Furthermore, the textile ministry led a failed campaign, trying to
change the very definition of the word handloom. By including one manual
process in the production of textiles, the ministry wanted to favour the
power loom industry. With this small revision, the benefits and budgets
allocated for handlooms can be accessed legitimately by the power loom
sector. All India Federation of Handloom Organisations led a successful
struggle to resist this ploy to change the definition.
In 2011 the finance minister allocated Rs 3000 crores to revive the
handloom industry in the country with loan waiver and strengthening the
weavers cooperatives. Ironically, even after three years, the money has
not reached the weavers and the revival itself seems a distant dream. In
reality, the common man too is cheated when he purchases a handloom
product, which actually is the product of a machine operated power loom.
In order to highlight the plight of the hand loom sector and the
weavers, a two week Padyatra was organised in northern Karnataka
covering 245 kilometers across the dry regions of Gadag and Bagalkot
districts. It was led by Prasanna, the founder of Charaka, a cooperative
of 650 weavers. In most of the villages the women weavers shared their
anguish of toiling for more than ten hours and earn a meager wage of Rs
200 per day. Their demand was to stop introducing power looms to replace
hand looms, implement the Handloom Act. Prasanna had to sit on
indefinite fast to attract the attention of the government.

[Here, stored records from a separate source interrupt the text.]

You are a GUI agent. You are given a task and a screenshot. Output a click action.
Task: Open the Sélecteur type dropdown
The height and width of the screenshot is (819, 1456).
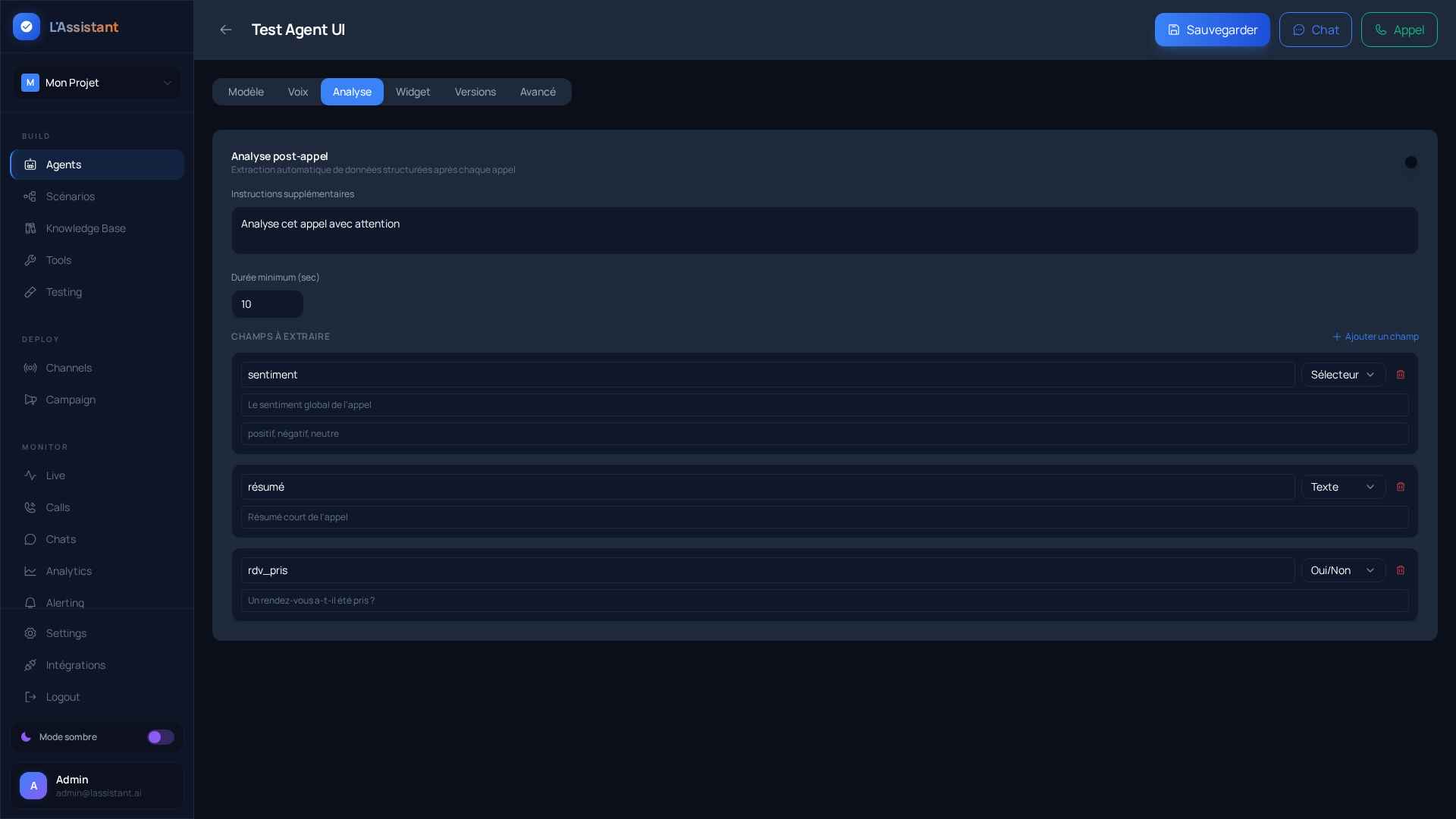point(1343,375)
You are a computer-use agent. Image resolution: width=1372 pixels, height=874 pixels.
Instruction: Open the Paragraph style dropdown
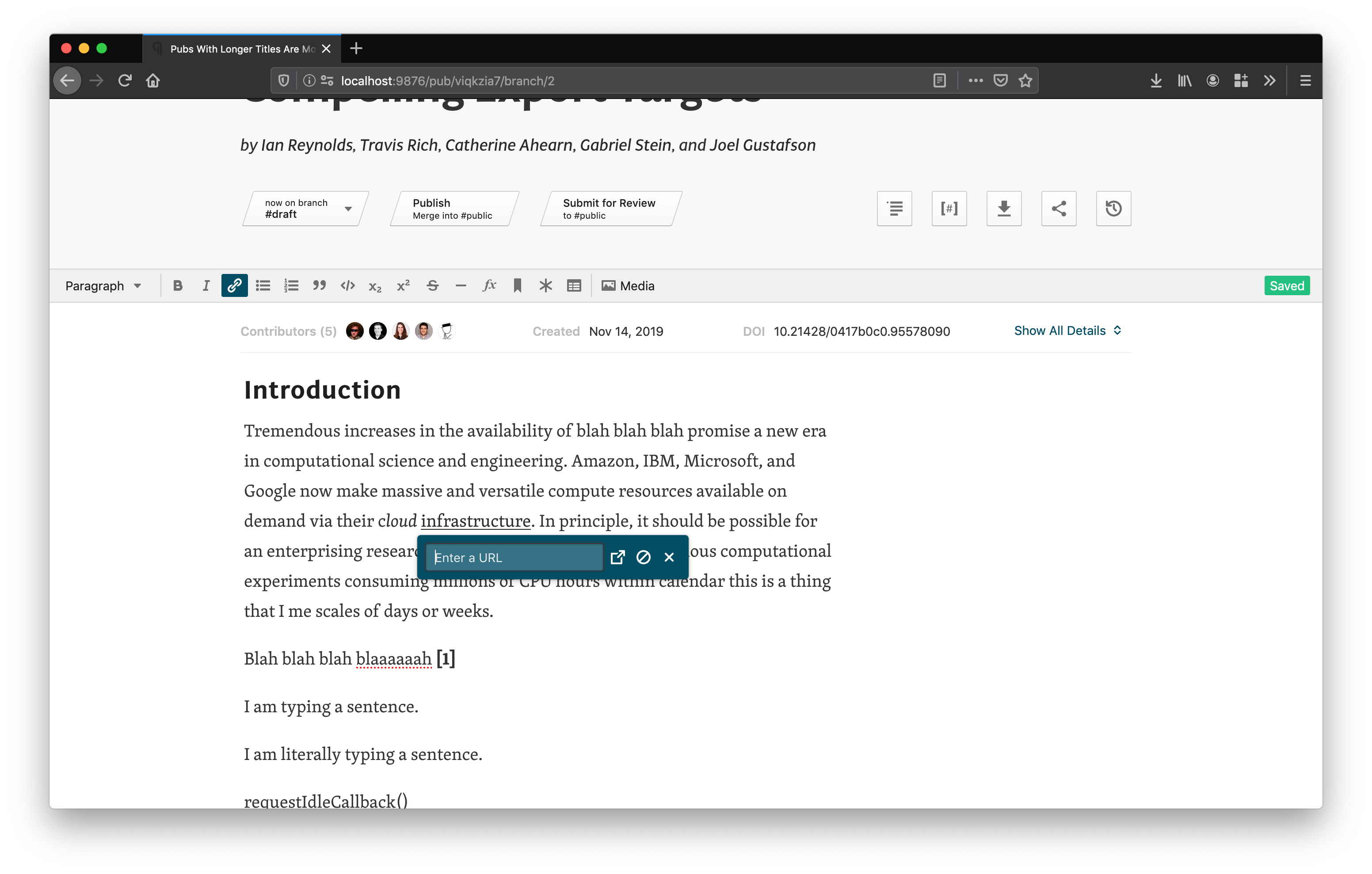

What is striking is that even in these adverse conditions, there are 24
lakh (2.4 million) looms still working in the country. This is more than
all the looms put together in entire world. All they require is some
amount of support and recognition and they can easily emerge as a sector
at par with the IT sector. And this can only be achieved if we recognise
it as a thriving art with no rival in the world.